╭─ EXTRACTED RECORDS

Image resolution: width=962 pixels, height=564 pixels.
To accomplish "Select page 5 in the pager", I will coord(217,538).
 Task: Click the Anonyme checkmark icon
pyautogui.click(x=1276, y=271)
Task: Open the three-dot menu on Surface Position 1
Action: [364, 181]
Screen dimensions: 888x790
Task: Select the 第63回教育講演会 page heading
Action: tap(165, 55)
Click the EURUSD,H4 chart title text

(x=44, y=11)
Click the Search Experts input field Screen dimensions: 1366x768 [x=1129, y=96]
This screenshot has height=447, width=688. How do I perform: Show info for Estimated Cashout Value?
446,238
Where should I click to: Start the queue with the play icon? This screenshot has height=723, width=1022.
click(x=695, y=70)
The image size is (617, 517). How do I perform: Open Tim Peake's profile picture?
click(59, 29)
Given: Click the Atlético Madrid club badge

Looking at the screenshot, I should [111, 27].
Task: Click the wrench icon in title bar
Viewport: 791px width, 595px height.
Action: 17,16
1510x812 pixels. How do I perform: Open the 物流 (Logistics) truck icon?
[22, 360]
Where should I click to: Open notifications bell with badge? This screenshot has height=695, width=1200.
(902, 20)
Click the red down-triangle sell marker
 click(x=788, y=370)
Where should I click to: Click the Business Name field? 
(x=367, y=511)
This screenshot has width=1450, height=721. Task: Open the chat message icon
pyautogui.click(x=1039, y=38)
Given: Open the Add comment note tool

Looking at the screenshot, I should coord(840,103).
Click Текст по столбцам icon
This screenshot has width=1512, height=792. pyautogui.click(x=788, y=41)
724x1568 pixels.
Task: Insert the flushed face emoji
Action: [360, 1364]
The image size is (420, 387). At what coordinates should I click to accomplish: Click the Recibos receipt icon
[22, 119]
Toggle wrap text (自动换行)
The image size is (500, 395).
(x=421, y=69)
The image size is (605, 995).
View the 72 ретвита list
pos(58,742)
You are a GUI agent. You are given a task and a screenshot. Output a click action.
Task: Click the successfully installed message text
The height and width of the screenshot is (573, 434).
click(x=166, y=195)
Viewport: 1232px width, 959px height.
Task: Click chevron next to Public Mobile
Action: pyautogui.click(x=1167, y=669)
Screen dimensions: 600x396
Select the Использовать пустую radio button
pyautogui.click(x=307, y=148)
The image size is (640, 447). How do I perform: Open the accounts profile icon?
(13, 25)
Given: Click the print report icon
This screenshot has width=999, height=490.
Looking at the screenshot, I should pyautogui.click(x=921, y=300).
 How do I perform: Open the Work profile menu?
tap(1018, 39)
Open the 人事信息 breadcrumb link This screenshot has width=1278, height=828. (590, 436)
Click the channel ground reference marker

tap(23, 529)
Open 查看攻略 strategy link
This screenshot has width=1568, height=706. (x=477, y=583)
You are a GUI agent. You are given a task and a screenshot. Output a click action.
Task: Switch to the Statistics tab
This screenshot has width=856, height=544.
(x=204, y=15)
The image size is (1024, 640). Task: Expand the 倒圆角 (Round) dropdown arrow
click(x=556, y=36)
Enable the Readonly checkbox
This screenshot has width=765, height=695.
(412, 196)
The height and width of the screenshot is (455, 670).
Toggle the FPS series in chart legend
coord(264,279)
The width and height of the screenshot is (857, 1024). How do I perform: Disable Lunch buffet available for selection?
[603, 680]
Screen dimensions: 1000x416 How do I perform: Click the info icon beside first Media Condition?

╰─

◆ WORK ITEM
Output the entire listing exactly, including each line.

◆ PROBLEM SOLUTION
Image resolution: width=962 pixels, height=564 pixels.
To accomplish "Select page 5 in the pager", I will coord(217,538).
 Task: Click the Anonyme checkmark icon
pyautogui.click(x=1276, y=271)
Task: Open the three-dot menu on Surface Position 1
Action: [364, 181]
Screen dimensions: 888x790
Task: Select the 第63回教育講演会 page heading
Action: tap(165, 55)
Click the EURUSD,H4 chart title text

(x=44, y=11)
Click the Search Experts input field Screen dimensions: 1366x768 [x=1129, y=96]
This screenshot has height=447, width=688. How do I perform: Show info for Estimated Cashout Value?
446,238
Where should I click to: Start the queue with the play icon? This screenshot has height=723, width=1022.
click(x=695, y=70)
The image size is (617, 517). How do I perform: Open Tim Peake's profile picture?
click(59, 29)
Given: Click the Atlético Madrid club badge

Looking at the screenshot, I should [111, 27].
Task: Click the wrench icon in title bar
Viewport: 791px width, 595px height.
Action: 17,16
1510x812 pixels. How do I perform: Open the 物流 (Logistics) truck icon?
[22, 360]
Where should I click to: Open notifications bell with badge? This screenshot has height=695, width=1200.
(902, 20)
Click the red down-triangle sell marker
 click(x=788, y=370)
Where should I click to: Click the Business Name field? 
(x=367, y=511)
This screenshot has width=1450, height=721. Task: Open the chat message icon
pyautogui.click(x=1039, y=38)
Given: Open the Add comment note tool

Looking at the screenshot, I should coord(840,103).
Click Текст по столбцам icon
This screenshot has width=1512, height=792. pyautogui.click(x=788, y=41)
724x1568 pixels.
Task: Insert the flushed face emoji
Action: [360, 1364]
The image size is (420, 387). At what coordinates should I click to accomplish: Click the Recibos receipt icon
[22, 119]
Toggle wrap text (自动换行)
The image size is (500, 395).
(x=421, y=69)
The image size is (605, 995).
View the 72 ретвита list
pos(58,742)
You are a GUI agent. You are given a task and a screenshot. Output a click action.
Task: Click the successfully installed message text
The height and width of the screenshot is (573, 434).
click(x=166, y=195)
Viewport: 1232px width, 959px height.
Task: Click chevron next to Public Mobile
Action: pyautogui.click(x=1167, y=669)
Screen dimensions: 600x396
Select the Использовать пустую radio button
pyautogui.click(x=307, y=148)
The image size is (640, 447). How do I perform: Open the accounts profile icon?
(13, 25)
Given: Click the print report icon
This screenshot has width=999, height=490.
Looking at the screenshot, I should pyautogui.click(x=921, y=300).
 How do I perform: Open the Work profile menu?
tap(1018, 39)
Open the 人事信息 breadcrumb link This screenshot has width=1278, height=828. (590, 436)
Click the channel ground reference marker

tap(23, 529)
Open 查看攻略 strategy link
This screenshot has width=1568, height=706. (x=477, y=583)
You are a GUI agent. You are given a task and a screenshot. Output a click action.
Task: Switch to the Statistics tab
This screenshot has width=856, height=544.
(x=204, y=15)
The image size is (1024, 640). Task: Expand the 倒圆角 (Round) dropdown arrow
click(x=556, y=36)
Enable the Readonly checkbox
This screenshot has width=765, height=695.
(412, 196)
The height and width of the screenshot is (455, 670).
Toggle the FPS series in chart legend
coord(264,279)
The width and height of the screenshot is (857, 1024). How do I perform: Disable Lunch buffet available for selection?
[603, 680]
Screen dimensions: 1000x416 How do I perform: Click the info icon beside first Media Condition?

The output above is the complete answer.